Die Auseinandersetzung mit Mehrsprachigkeit steckt noch in den Kinderschuhen. Wir müssen da noch jede Menge kleine Schritte tun, damit die Familiensprachen der DaZ-Kinder wie ihr Deutsch gefördert werden. Das können die Schulen oder gar einzelne Lehrerinnen und Lehrer nicht im Alleingang leisten. Hier ist eine Vernetzung und Zusammenarbeit der Schulen mit kommunalen Institutionen, mit Vertretern der Sprachcommunities verschiedener Migrantengruppen und vor allem mit den Eltern der DaZ-Kinder erforderlich. Es gibt viele Initiativen einer solchen Vernetzung auf kommunaler Ebene, etwa in Nordrhein-Westfalen. Eine Vernetzung erleichtert ein koordiniertes Vorgehen bei der frühkindlichen und bei der darauf aufbauenden schulischen Sprachförderung, dazu gehört etwa die Wortschatzarbeit und Texthabitualisierung, eine koordinierte zweisprachige Alphabetisierung und bildungssprachliche Förderung, die übrigens nicht nur für DaZ-Schülerinnen und Schüler, sondern für alle sinnvoll ist.

In der Schule wird die Rolle der Sprache für den Unterricht, die Dynamik der Sprachentwicklung im Schulalter und werden die sprachlichen Anforderungen im Unterricht immer noch völlig unterschätzt und im Fachunterricht, also in anderen Fächern als Deutsch, nicht angemessen berücksichtigt. Sprachfördermaßnahmen für Deutsch als Zweitsprache außerhalb des Regelunterrichts alleine reichen da bei weitem nicht aus. Sie sind zu weit weg von den Gegenständen, die im Regelunterricht behandelt werden. Wichtig wäre ein sprachbewusster, diskursiv-entwickelnder Regelunterricht, in dem sprachliches und fachliches Lernen gleichermaßen gefördert wird. Wie ein solcher „sprachsensibler", „sprachbildender" oder „sprach-und fachintegrierter" Unterricht aussehen könnte, dazu wurde in letzter Zeit sehr viel geschrieben. Was wir als professionelle Begleitung brauchen, ist mehr empirische Unterrichtsforschung anhand authentischer Aufnahmen aus dem echten Schulunterricht dazu, mehr Analysen zu Best-Practice-Beispielen. Je genauer wir nachvollziehen können, wie guter sprachfördernder Regelunterricht funktioniert, desto besser. Um die Lehrerinnen und Lehrer in ihrer Unterrichtspraxis konkret unterstützen zu können, brauchen wir auch sprachlich gut reflektiertes Unterrichtsmaterial in allen Fächern. Daran müsste künftig weiter gearbeitet werden.

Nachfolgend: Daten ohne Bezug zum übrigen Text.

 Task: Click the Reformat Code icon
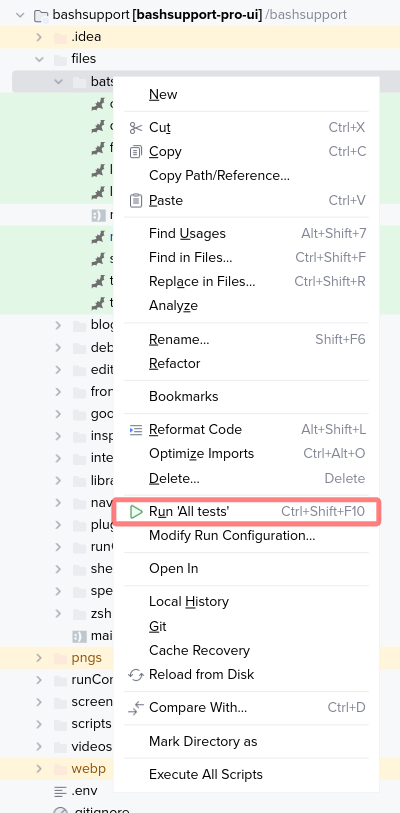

Werden denn all die Sprachen – ob Albanisch, Russisch, Arabisch, Polnisch, Vietnamesisch, Türkisch –, die im Klassenzimmer „anwesend" sind, wertgeschätzt? Und wie könnte eine Form der Wertschätzung aussehen, können Sie ein Beispiel nennen?

Es wäre wünschenswert, dass alle Sprachen gleichermaßen wertgeschätzt werden würden. Oft höre ich unsere Lehramtsstudierenden sagen, es seien zu viele Sprachen, um sie alle neben dem Studium lernen zu können. Das kann aber doch kein Grund sein, sich deswegen mit keiner der vorhandenen Sprachen zu beschäftigen, von vornherein alles aufzugeben. Man sollte sich anfangs nicht zu hohe Maßstäbe setzen, aber stets offen bleiben für Neues. Es geht nicht darum, perfekt Albanisch oder Vietnamesisch sprechen zu können. Warum fangen wir nicht klein an, lernen zusammen mit den Schülerinnen und Schülern erst einmal einfache Grußformeln in den verschiedenen Sprachen, sich gegenseitig zum Geburtstag zu gratulieren, von ein bis zehn zu zählen, machen weiter mit Benennungen für Körperteile, für Gegenstände, wie wir sie im Klassenzimmer, zuhause oder auf der Straße antreffen, für Dinge, die uns interessieren und dokumentieren den gemeinsamen Lernfortschritt auf Plakaten im Klassenzimmer? Das wäre doch ein spannendes Projekt, bei der eine Klasse wunderbar zusammenwachsen könnte.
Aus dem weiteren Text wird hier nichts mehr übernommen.